— GOAL OF THE EXERCISE —
How many lines in the listing below contain the word "Expand"? Reply with the number alone.

Extracted records:
++++++++++

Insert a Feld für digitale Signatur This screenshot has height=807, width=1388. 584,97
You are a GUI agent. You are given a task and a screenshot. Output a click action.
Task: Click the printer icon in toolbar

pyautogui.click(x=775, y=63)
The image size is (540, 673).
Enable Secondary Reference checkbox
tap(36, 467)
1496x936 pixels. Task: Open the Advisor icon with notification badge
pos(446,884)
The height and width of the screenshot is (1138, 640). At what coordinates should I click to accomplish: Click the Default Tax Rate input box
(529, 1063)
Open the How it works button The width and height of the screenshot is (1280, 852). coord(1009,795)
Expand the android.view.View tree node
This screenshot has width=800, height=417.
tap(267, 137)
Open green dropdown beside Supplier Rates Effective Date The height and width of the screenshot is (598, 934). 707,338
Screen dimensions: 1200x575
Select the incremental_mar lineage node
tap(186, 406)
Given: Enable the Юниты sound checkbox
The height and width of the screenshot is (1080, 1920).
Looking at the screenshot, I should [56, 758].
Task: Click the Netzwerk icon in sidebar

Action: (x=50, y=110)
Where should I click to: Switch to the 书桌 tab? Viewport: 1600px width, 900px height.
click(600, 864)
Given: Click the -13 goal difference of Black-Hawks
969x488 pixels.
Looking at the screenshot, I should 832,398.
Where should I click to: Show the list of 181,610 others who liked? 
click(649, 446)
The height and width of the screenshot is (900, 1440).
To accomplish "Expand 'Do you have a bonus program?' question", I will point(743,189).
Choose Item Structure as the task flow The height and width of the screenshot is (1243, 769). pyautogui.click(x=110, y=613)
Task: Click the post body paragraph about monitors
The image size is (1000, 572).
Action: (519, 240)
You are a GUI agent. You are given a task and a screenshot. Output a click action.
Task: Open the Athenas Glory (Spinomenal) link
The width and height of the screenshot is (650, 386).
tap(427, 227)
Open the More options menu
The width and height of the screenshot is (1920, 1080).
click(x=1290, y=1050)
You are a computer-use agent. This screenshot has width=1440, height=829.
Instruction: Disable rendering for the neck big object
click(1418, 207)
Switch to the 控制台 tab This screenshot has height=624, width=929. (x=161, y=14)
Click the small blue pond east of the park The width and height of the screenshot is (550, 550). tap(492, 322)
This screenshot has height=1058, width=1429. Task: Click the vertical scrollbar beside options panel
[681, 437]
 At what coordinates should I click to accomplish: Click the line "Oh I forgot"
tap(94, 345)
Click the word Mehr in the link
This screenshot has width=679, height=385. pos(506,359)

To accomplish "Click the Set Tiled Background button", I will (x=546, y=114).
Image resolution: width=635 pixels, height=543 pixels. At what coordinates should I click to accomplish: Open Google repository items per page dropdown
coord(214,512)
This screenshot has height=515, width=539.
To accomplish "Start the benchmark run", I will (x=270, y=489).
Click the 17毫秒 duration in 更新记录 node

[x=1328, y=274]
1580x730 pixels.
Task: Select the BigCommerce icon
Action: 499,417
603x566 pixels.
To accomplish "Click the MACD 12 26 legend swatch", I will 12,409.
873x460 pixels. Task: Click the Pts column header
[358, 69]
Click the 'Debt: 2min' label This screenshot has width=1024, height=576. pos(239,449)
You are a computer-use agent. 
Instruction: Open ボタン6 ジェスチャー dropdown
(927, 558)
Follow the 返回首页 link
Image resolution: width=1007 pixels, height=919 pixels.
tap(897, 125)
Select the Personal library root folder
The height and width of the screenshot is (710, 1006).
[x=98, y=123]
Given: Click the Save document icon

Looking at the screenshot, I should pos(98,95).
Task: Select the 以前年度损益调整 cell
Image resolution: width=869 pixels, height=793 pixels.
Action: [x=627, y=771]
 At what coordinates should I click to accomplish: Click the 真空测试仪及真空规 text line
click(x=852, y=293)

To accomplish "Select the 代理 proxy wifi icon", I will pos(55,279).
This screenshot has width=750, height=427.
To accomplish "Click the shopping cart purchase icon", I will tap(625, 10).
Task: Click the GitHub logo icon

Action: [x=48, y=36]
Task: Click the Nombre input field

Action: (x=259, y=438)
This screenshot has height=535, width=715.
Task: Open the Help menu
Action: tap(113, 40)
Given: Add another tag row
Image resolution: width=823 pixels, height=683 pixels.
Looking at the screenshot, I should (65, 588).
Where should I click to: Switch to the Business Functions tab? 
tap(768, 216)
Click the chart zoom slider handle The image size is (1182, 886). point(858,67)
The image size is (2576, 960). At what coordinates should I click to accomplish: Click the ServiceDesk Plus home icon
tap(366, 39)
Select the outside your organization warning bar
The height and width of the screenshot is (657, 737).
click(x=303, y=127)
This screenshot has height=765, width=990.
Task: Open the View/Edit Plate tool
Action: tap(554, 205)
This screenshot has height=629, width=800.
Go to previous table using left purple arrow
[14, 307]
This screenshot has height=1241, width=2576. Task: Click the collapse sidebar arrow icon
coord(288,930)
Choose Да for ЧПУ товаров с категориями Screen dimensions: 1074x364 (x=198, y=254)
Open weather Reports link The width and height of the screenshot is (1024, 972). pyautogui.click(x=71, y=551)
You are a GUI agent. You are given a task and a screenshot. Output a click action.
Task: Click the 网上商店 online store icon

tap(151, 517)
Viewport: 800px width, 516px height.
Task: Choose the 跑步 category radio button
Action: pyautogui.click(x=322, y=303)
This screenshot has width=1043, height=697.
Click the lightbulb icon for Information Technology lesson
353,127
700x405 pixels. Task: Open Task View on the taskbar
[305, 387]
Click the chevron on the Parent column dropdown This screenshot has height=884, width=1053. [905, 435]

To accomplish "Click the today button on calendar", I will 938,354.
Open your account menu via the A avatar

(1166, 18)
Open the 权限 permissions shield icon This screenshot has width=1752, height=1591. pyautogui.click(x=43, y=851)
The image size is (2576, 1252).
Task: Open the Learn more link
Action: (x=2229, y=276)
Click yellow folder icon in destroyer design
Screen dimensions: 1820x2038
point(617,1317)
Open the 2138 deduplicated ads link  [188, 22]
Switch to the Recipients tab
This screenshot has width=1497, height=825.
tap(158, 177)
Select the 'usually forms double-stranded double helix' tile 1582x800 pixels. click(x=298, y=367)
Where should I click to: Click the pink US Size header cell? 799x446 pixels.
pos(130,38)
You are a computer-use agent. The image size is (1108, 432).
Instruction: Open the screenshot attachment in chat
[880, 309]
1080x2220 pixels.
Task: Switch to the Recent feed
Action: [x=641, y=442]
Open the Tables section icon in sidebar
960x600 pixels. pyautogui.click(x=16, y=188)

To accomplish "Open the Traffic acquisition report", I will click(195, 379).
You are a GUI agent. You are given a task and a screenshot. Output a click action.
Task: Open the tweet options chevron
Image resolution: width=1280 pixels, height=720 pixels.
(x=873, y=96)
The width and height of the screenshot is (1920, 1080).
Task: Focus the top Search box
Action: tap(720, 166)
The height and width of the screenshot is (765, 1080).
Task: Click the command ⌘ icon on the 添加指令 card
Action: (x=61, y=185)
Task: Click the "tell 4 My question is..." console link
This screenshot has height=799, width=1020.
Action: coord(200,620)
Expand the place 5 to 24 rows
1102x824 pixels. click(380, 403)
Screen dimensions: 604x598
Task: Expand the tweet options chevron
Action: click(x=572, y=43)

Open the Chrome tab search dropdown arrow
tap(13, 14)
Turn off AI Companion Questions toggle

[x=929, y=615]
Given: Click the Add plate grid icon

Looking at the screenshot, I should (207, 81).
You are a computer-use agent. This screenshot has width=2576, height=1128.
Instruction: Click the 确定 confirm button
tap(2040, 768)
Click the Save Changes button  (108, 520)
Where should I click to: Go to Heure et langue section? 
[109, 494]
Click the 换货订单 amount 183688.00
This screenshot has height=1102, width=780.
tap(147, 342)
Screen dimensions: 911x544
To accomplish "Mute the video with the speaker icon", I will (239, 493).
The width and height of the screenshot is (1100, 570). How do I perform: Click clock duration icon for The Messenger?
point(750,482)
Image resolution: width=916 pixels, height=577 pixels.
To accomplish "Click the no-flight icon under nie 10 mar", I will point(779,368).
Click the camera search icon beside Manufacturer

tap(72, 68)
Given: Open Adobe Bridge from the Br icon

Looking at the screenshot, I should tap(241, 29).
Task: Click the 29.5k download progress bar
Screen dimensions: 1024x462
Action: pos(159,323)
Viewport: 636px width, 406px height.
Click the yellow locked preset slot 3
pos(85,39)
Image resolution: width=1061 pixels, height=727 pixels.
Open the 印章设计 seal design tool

++++++++++

— ANSWER —
4